- [PROBLEM REQUIREMENTS]: Go over the material below and report every line that contains the word "Author".

- [EXERCISE DATA]:
== Segment start ==
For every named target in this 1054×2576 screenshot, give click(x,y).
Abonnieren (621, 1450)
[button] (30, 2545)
== Segment end ==
== Segment start ==
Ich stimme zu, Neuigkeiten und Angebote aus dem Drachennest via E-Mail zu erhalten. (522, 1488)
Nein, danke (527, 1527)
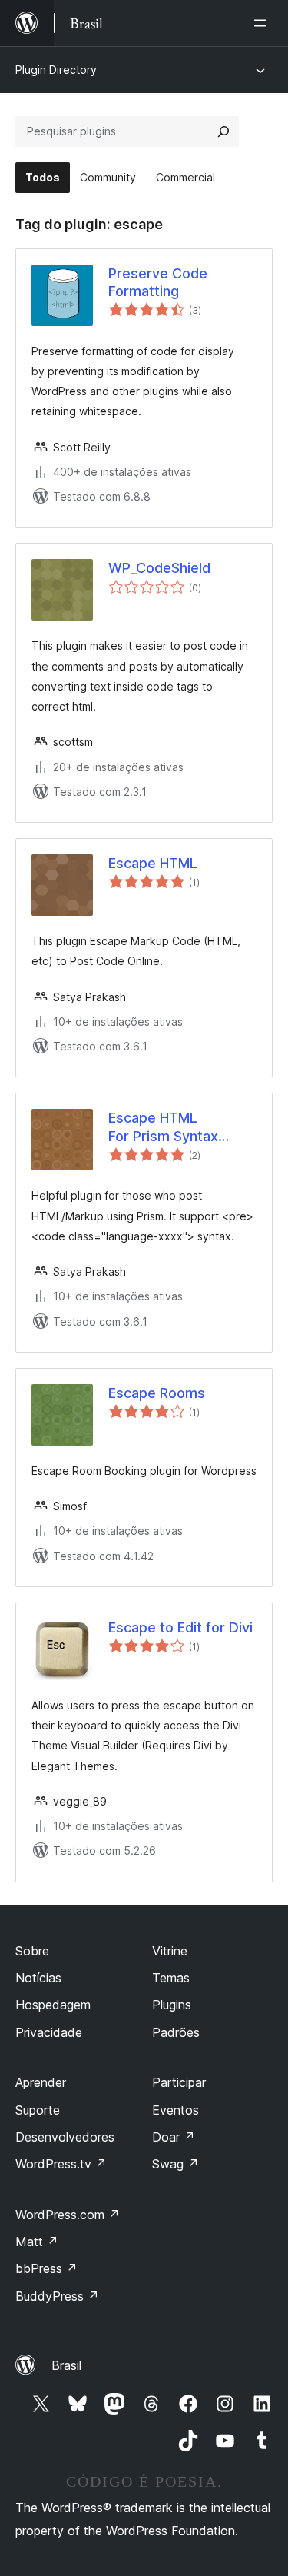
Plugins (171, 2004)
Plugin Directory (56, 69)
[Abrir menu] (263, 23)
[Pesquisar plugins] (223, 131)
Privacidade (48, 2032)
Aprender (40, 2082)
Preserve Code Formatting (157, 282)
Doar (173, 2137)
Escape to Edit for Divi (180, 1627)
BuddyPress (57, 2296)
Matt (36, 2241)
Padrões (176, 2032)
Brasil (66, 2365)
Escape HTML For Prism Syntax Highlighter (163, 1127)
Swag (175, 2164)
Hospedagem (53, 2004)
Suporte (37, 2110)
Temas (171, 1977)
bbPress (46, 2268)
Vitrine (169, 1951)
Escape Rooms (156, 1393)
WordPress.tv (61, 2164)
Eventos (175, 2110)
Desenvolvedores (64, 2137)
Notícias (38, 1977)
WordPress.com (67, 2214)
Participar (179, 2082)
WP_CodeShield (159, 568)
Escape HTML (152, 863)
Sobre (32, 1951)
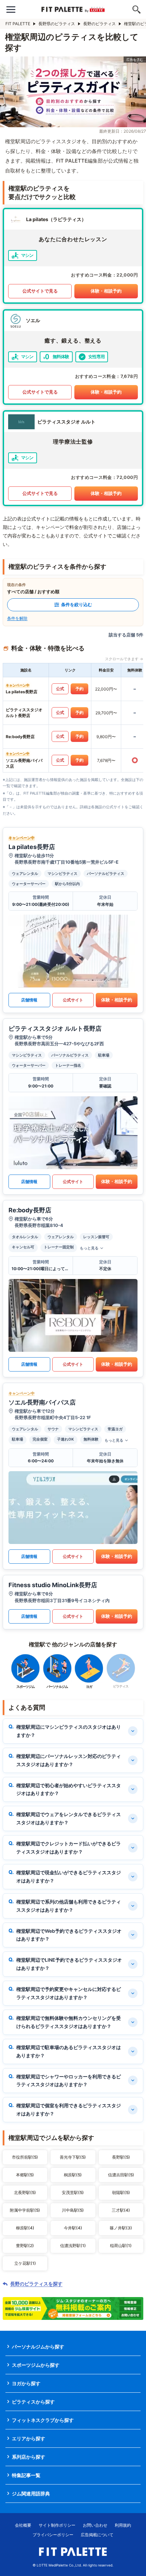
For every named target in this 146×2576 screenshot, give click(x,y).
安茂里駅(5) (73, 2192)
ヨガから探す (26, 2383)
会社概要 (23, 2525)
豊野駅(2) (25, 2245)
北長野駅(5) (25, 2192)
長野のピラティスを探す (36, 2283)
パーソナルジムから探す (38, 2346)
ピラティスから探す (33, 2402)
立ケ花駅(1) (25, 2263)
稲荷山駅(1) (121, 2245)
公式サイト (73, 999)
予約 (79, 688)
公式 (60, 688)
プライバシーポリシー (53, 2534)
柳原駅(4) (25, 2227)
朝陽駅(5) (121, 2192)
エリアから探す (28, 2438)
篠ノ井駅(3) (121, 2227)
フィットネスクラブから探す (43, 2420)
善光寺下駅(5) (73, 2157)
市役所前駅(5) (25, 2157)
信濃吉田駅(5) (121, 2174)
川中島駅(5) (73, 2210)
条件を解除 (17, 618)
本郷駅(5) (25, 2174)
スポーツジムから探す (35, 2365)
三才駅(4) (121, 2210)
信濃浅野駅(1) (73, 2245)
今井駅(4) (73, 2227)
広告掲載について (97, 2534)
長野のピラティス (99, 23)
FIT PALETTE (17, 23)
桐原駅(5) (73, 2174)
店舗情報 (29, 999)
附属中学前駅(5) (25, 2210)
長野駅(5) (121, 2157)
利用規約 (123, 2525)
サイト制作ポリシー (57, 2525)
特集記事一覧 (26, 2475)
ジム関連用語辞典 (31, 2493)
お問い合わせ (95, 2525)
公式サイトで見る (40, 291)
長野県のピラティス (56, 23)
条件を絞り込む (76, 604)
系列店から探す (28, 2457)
== Segment end ==
== Segment start ==
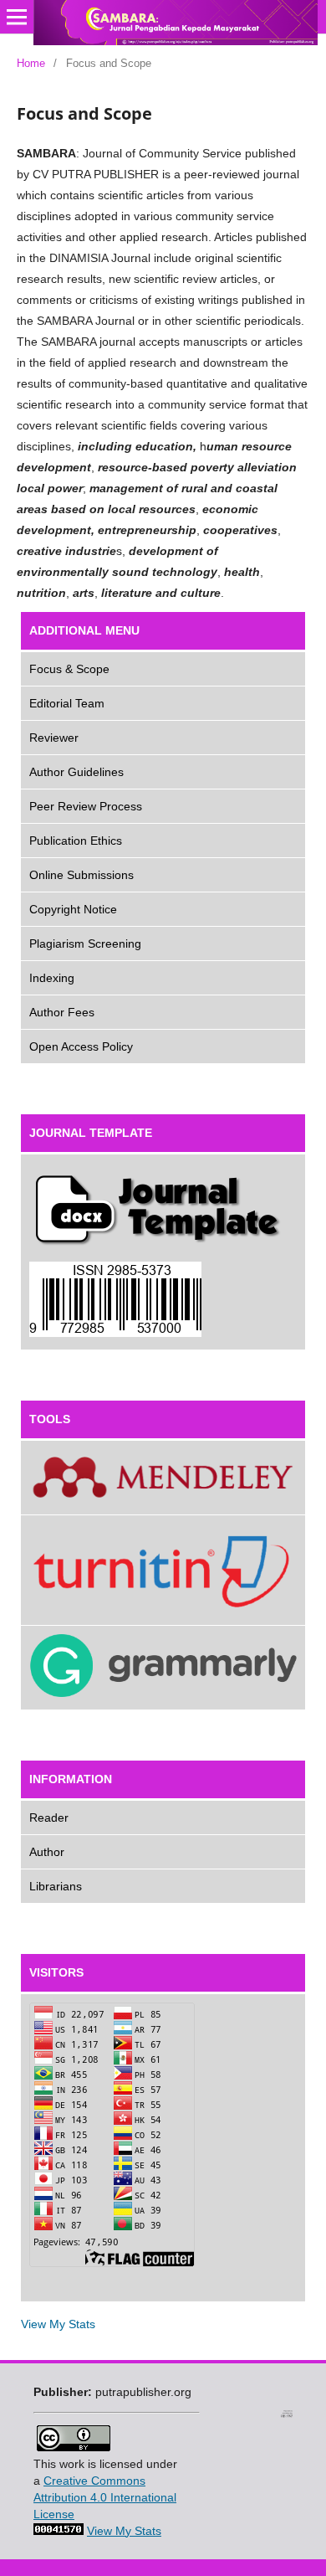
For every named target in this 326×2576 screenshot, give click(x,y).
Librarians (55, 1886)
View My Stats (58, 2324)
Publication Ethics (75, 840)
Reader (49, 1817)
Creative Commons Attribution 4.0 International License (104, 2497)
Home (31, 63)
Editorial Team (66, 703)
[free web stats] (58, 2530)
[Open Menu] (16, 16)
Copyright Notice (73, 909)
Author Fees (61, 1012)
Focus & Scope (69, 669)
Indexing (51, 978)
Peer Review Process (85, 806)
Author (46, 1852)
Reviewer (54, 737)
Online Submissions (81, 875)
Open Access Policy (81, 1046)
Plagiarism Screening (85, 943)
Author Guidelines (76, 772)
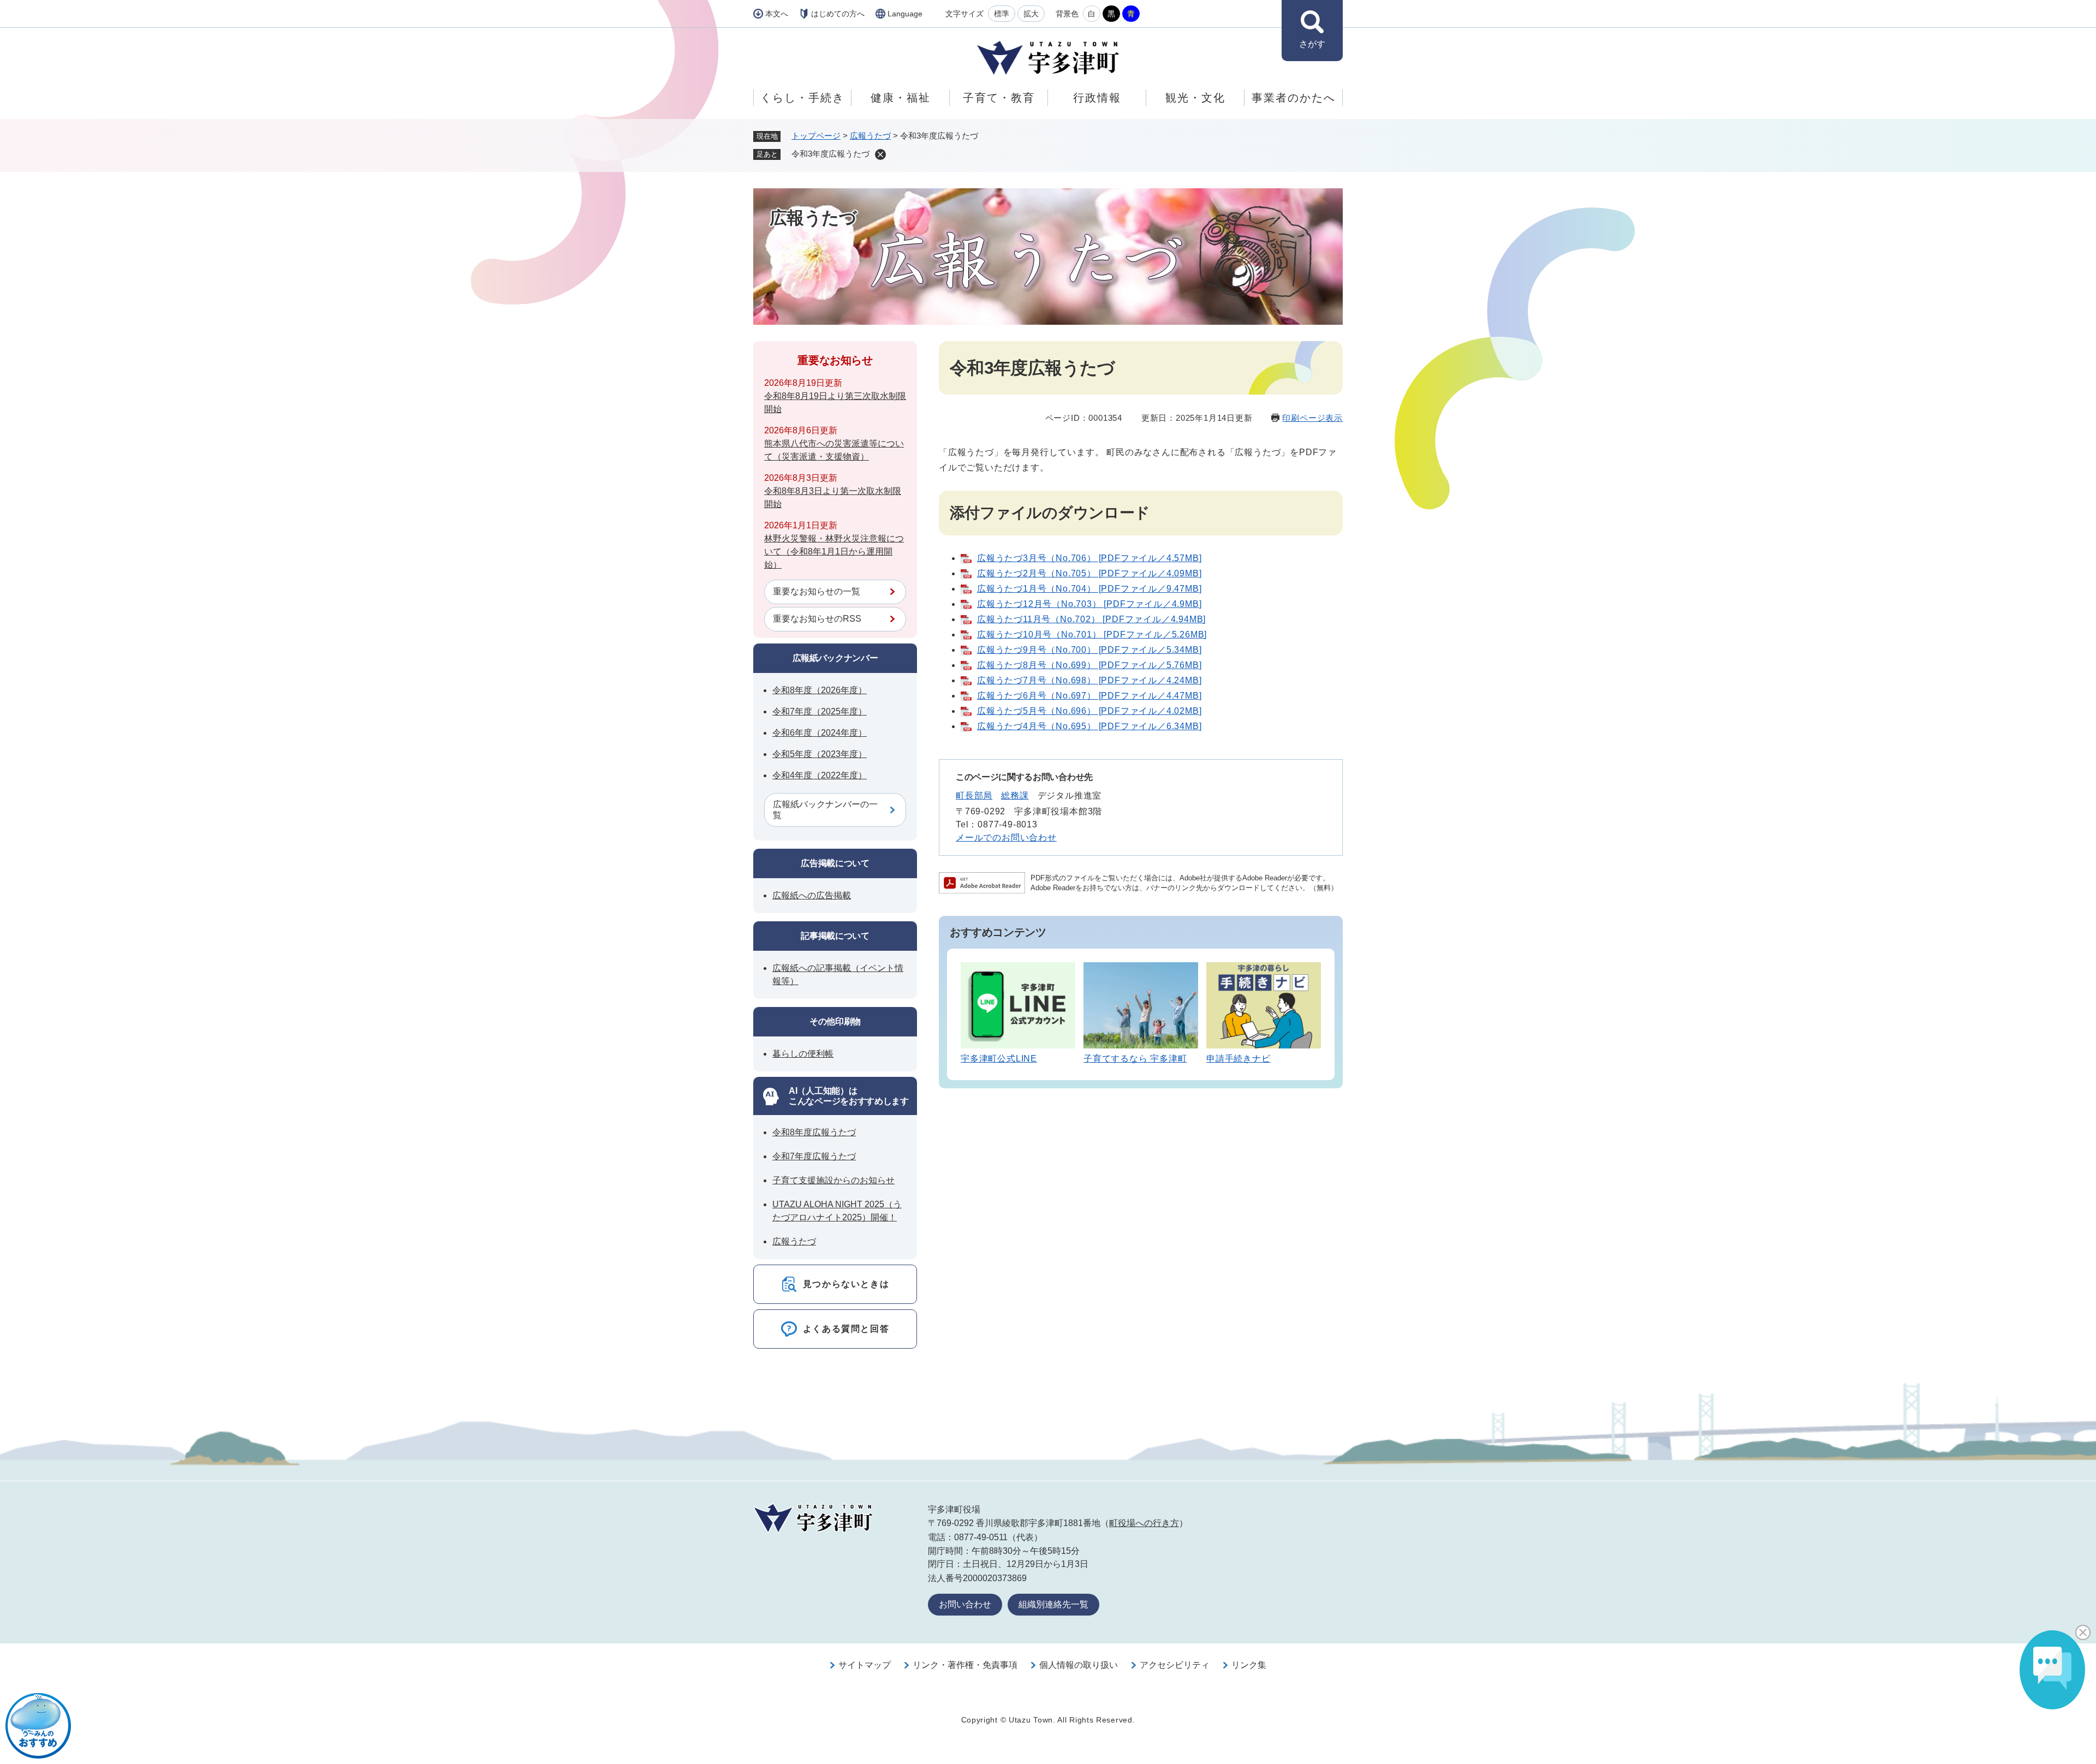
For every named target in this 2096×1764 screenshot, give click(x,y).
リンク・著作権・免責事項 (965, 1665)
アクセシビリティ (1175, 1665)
== Segment end ==
- [RESPONSE FOR THIS EXERCISE]:
Author Fees (61, 1012)
Author (46, 1852)
Author Guidelines (76, 772)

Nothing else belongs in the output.